Print the data below verbatim, minus images.

### Record excerpts ###

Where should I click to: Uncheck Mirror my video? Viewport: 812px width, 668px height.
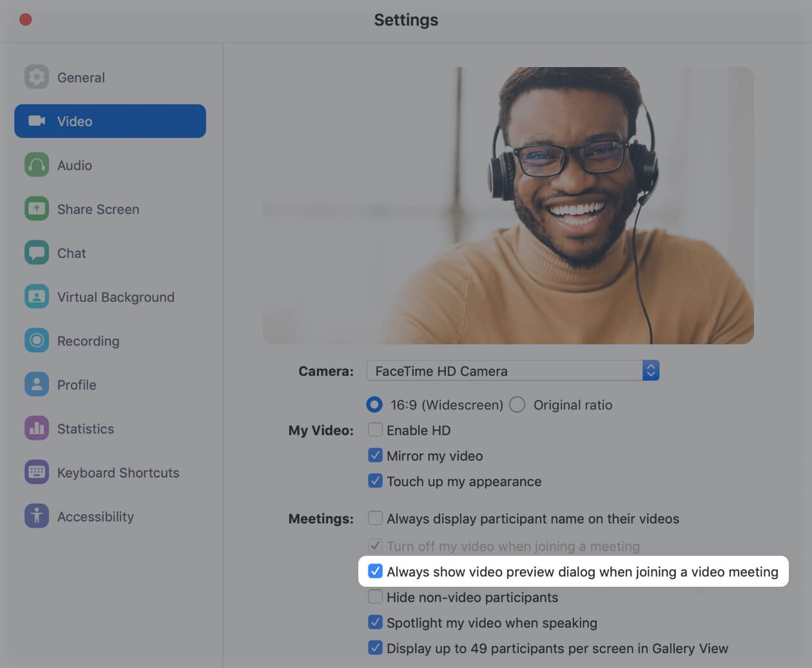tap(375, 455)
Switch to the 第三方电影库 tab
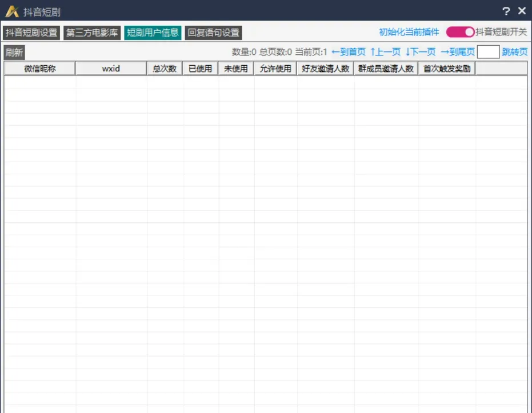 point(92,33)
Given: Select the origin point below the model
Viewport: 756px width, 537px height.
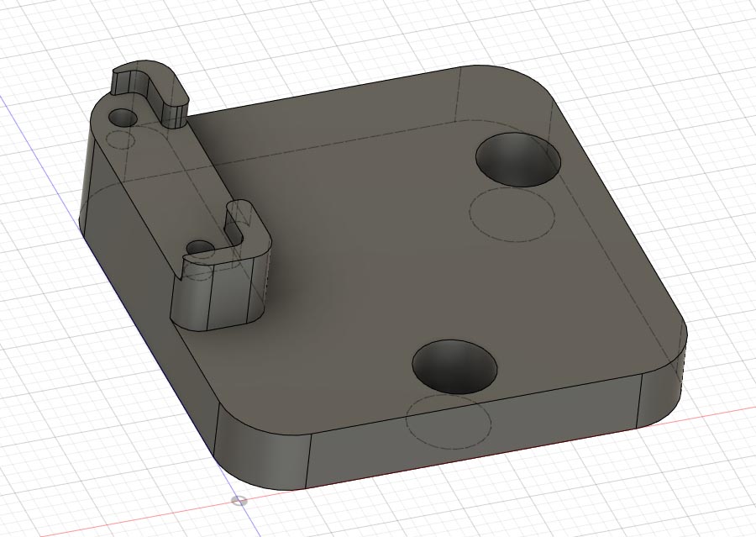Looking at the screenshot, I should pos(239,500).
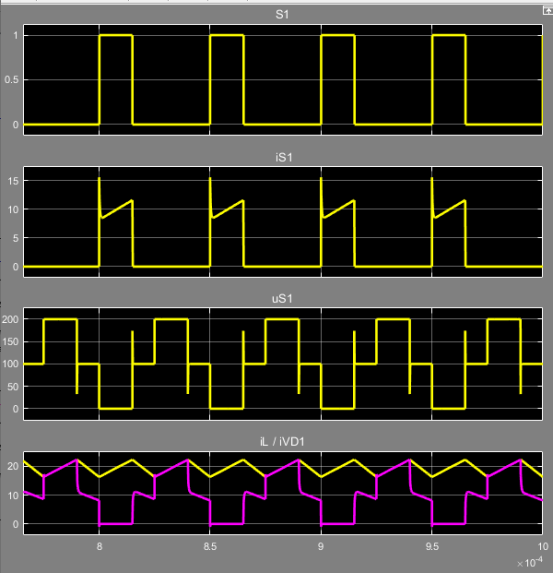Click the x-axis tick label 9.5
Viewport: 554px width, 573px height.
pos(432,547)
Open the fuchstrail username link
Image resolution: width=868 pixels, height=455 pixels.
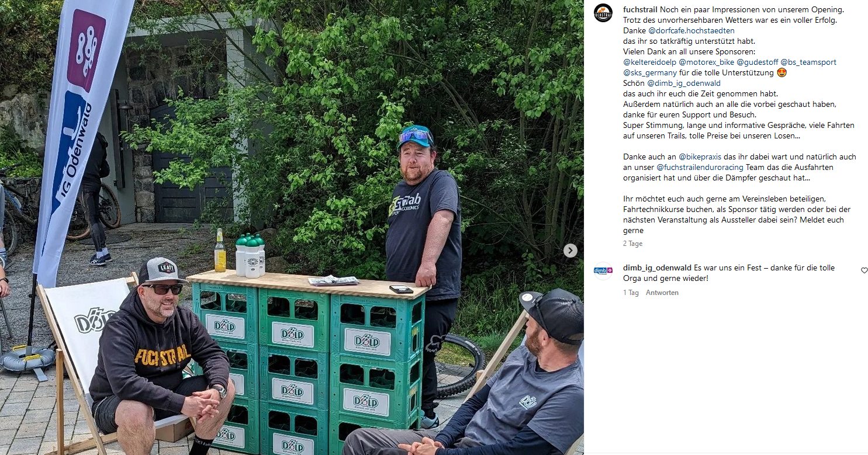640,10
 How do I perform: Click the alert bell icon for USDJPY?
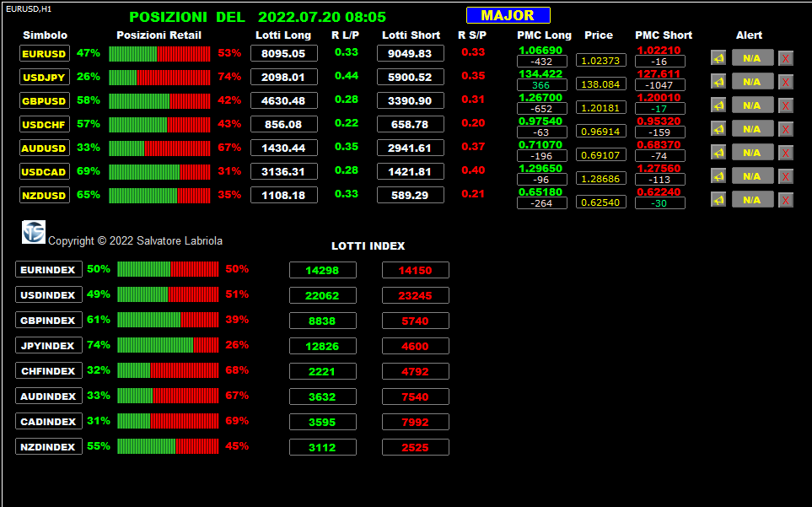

###

Answer for the task:
Where should I click to: Uncheck Mirror my video? Viewport: 812px width, 668px height.
tap(375, 455)
Switch to the 第三方电影库 tab
 point(92,33)
Given: Select the origin point below the model
Viewport: 756px width, 537px height.
Looking at the screenshot, I should pos(239,500).
Click the x-axis tick label 9.5
Viewport: 554px width, 573px height.
pos(432,547)
Open the fuchstrail username link
Image resolution: width=868 pixels, height=455 pixels.
640,10
 How do I perform: Click the alert bell icon for USDJPY?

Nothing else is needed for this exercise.